Fotógrafa: María Paola Garrido Barrera
En el principio, la tierra era sólo un desorden y un vacío, las tinieblas estaban sobre la faz del abismo y sólo se escuchaba un silencio infinito. Y Dios, el Supremo Hacedor de todas las cosas, en su soledad abnegada, decidió que era suficiente así que tendió su mano y fue hecha la luz en la profundidad de las sombras. Y vio Dios que cuanto había hecho era bueno, pero aún la nada parecía abarcarlo todo…
En la noche del quinto día, Dios se dio cuenta de la banalidad de su creación así que decidió hacer algo más; y la hizo a Ella, a su honra y semejanza la hizo, la hizo mujer para que fuera la emanación de la vida en carne propia, le dio dos luceros por ojos y depositó en ellos la chispa de un incensario, para que, así como los faros en alta mar acompañan a los navegantes en su búsqueda nocturna, asimismo, ellos ayuden a los mortales a encontrar el camino de regreso a casa, le hizo una boca y puso en ella el murmullo del quetzal, para que todo aquel que oiga escuche el cantar del cielo.

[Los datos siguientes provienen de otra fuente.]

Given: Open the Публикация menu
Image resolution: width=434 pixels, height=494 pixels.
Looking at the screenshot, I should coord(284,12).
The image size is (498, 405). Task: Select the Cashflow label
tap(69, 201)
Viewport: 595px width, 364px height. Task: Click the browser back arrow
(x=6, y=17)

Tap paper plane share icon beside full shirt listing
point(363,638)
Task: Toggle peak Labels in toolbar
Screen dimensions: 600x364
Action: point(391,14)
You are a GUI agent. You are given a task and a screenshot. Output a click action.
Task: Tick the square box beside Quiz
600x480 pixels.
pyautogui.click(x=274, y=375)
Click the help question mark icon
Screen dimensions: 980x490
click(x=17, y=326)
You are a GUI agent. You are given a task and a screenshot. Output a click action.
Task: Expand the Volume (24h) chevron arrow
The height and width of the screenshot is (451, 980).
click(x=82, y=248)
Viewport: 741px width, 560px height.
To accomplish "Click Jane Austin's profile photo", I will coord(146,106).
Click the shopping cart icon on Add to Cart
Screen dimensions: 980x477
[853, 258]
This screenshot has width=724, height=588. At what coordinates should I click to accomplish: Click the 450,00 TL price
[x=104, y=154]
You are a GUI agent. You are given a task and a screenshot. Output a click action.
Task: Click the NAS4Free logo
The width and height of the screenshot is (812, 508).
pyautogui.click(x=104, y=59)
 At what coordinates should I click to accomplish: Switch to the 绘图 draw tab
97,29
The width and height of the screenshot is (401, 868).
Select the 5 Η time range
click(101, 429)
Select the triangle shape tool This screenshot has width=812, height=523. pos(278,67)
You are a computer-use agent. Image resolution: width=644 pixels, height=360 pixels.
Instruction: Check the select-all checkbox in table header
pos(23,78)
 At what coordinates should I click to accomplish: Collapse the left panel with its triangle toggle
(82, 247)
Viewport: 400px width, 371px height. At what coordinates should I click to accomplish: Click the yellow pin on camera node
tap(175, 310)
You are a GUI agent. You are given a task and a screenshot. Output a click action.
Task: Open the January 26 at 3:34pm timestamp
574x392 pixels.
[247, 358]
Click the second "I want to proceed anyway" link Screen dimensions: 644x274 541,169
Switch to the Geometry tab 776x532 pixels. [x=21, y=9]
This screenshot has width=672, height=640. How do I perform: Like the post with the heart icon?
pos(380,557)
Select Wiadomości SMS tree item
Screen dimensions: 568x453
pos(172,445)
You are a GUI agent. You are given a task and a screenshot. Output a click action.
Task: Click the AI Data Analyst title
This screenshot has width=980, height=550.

Y vio Dios que cuanto había hecho era bueno y se maravilló suntuosamente de la obra de sus manos. Y al séptimo día descansó y contempló su creación, y entre todo lo que había hecho, Ella era su obra predilecta porque representaba todo lo bueno que Él sentía por el mundo, porque a diferencia de todo lo pomposamente perfecto que había creado, Ella comprendía lo que a Él se le escapaba, comprendía la belleza de lo defectuoso y lo espontáneo en la naturaleza humana, comprendía que las arrugas de la vida pedestre, eran más que una muerte anunciada, eran la culminación del contraste de muchas sonrisas y lamentos en el tiempo de los desterrados.